Because of Girolami's ban, people are seeing the quickly crafted work of artists Joan Lynch, Vicki Ellen Behringer and Laurie McAdam.
"If the cameras come in, it's zero for us," said Lynch, the senior member of the trio.
She and Behringer traveled to Modesto from their homes in Alameda and Carmichael, respectively, without pay to practice at about 10 proceedings before the Peterson hearing got under way Oct. 29.
Various television networks and other news outlets pay for Behrin-ger's and Lynch's work. McAdam is a full-time member of The Bee's editorial graphic arts department.
"I'm a very fast and impatient artist," Behringer said. "I don't want to sit and work on a painting forever, like most artists."
A runner periodically snatches Behringer's images from the courtroom, sprinting to the sidewalk and putting them on an easel in front of TV cameras.
The three artists collectively produce about 20 images a day. Hands flying almost noiselessly over paper, necks craning for better views, the trio is hard to miss in the courtroom.
During lunch and recesses, people walking through the media encampment outside the courthouse can see Behringer's and Lynch's work displayed along the sidewalk. Often, the artists are seated nearby, putting finishing touches on courtroom scenes that took place moments before.
Lynch, a grandmother of three, got her start at a San Francisco proceeding stemming from the mass suicide in Jones-town, Guyana, in 1978. She had spent the previous two decades painting nudes at Laney College in Oakland, a perennial student with no intent to graduate.
After her first court encounter, "I couldn't sleep for three months because of the adrenaline," Lynch said. "It's a total drive of something I love."
She ordered minibinoculars from a New York jeweler. These she straps to her head for watching the witness stand, while glancing downward for sketching.
Behringer was studying art at Sacramento City College when a fellow student, an intern at a TV station, told her that a courtroom artist had been killed in a motorcycle accident.
Soon after, Behringer was capturing action in the trial of Sacramento boardinghouse killer Dorothea Puente in 1993, and, eventually, in the case of Unabomber Ted Kaczynski.

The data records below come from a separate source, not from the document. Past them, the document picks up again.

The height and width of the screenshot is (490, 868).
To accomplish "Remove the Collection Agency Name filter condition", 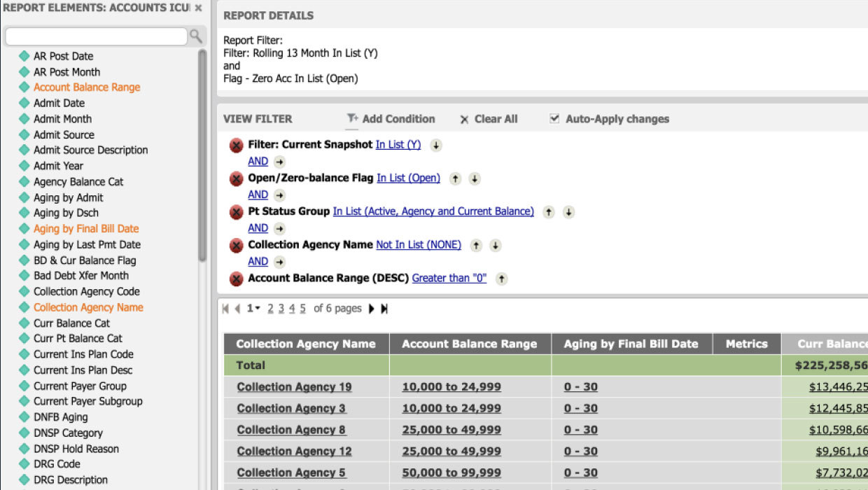I will point(237,246).
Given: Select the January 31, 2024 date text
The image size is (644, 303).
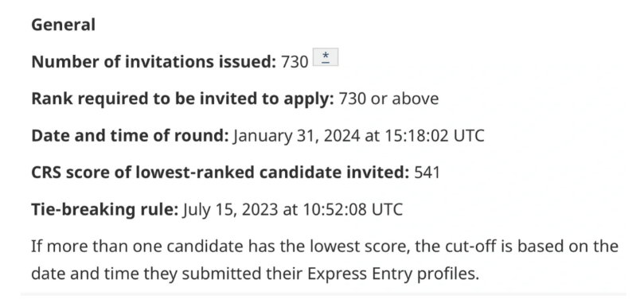Looking at the screenshot, I should coord(296,136).
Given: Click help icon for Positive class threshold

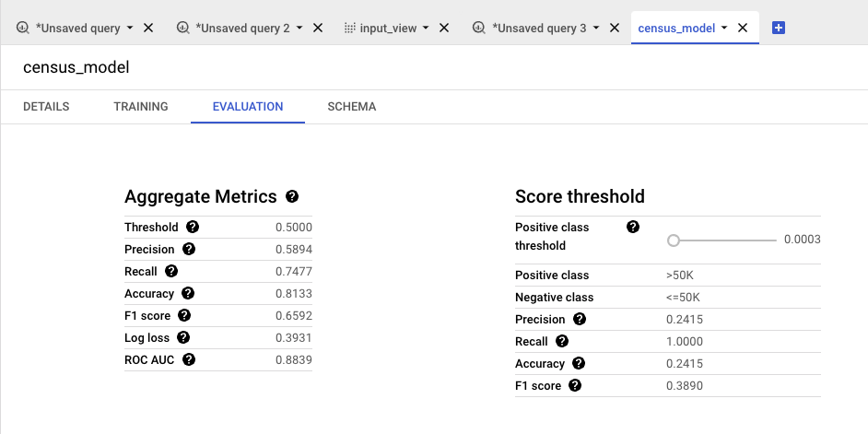Looking at the screenshot, I should click(633, 227).
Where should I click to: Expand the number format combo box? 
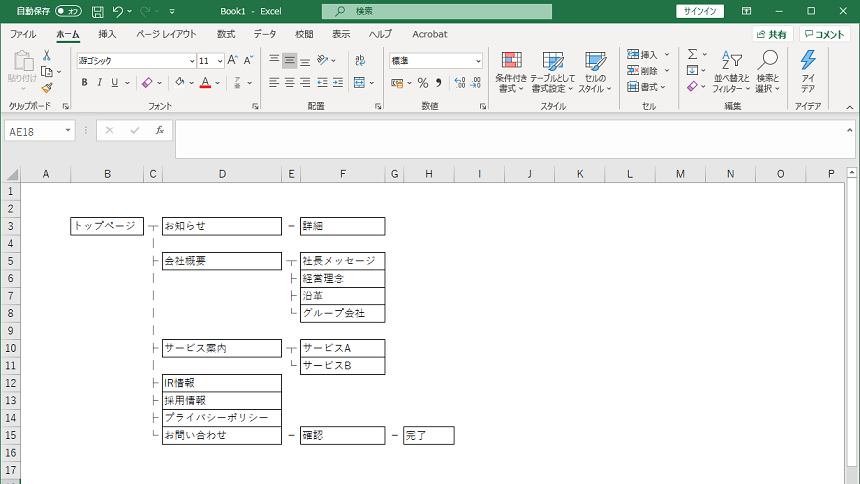click(477, 61)
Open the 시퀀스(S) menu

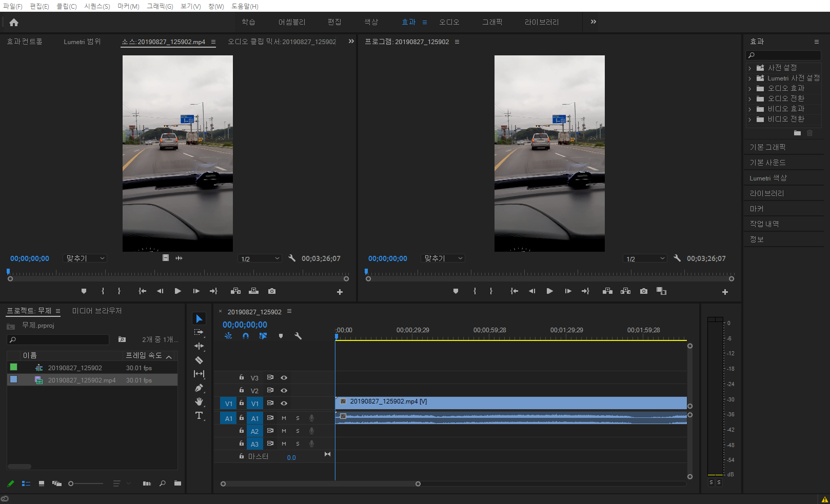pos(97,6)
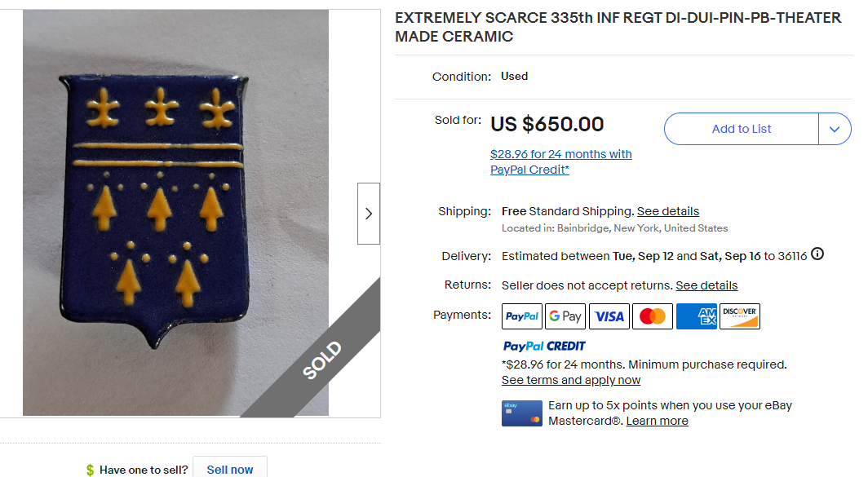Image resolution: width=868 pixels, height=477 pixels.
Task: Open the delivery estimate info icon
Action: (x=817, y=254)
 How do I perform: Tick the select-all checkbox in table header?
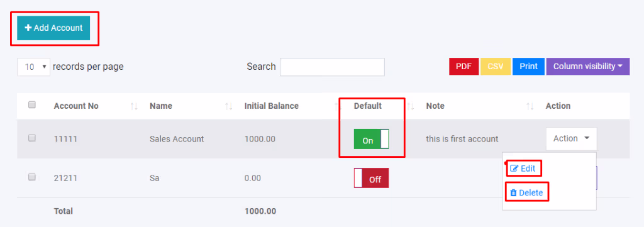point(31,104)
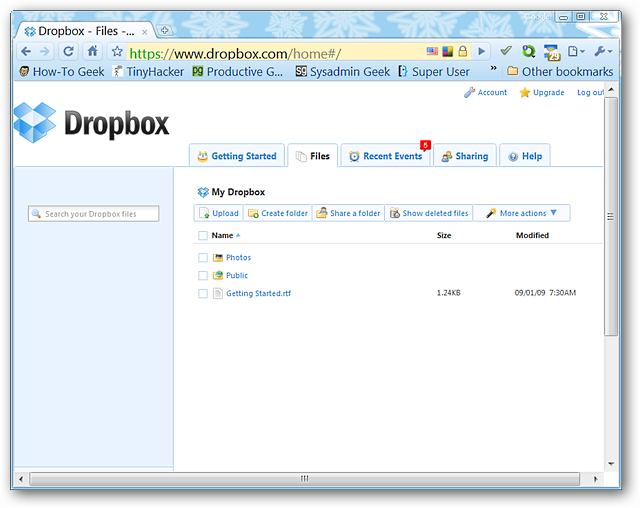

Both women painted proceedings involving Yosemite killer Cary Stayner; Ellie Nesler, a Jamestown woman who killed the man accused of molesting her son; and Richard Allen Davis, who murdered Polly Klaas.
McAdam's caricatures appear regularly on The Bee's feature pages, and she has illustrated three children's books. She relies on a computer mouse for most of her drawings -- but not in the courtroom, of course.
When Girolami banned cameras from the Peterson hearing, The Bee called on McAdam's skills. She borrowed minibinoculars, spent two months practicing in the courtroom, and drew and redrew images of principal characters from photographs.
While Lynch and Behringer produce watercolor paintings on artist pads, McAdam specializes in colored chalk on squares of common brown butcher paper. Bee readers, including people across the globe who go to The Bee's Web site, are familiar with her bright images.
The veteran artists credited McAdam with a minor breakthrough -- booster seats. When McAdam had trouble seeing from the fourth of five rows in the audience, she started sitting on a plastic shoebox-sized container holding some of her art supplies. Now, all three do.
"People want to see what's going on in the courtroom, but it's very tricky if I can't see," Behringer said. Girolami will not let the artists sit in the jury box, which is empty because no jurors are needed for preliminary hearings.
Of the widely watched proceeding, McAdam said: "It's exciting, but it's such a tragic story. You realize why you're doing it, and that part is hard."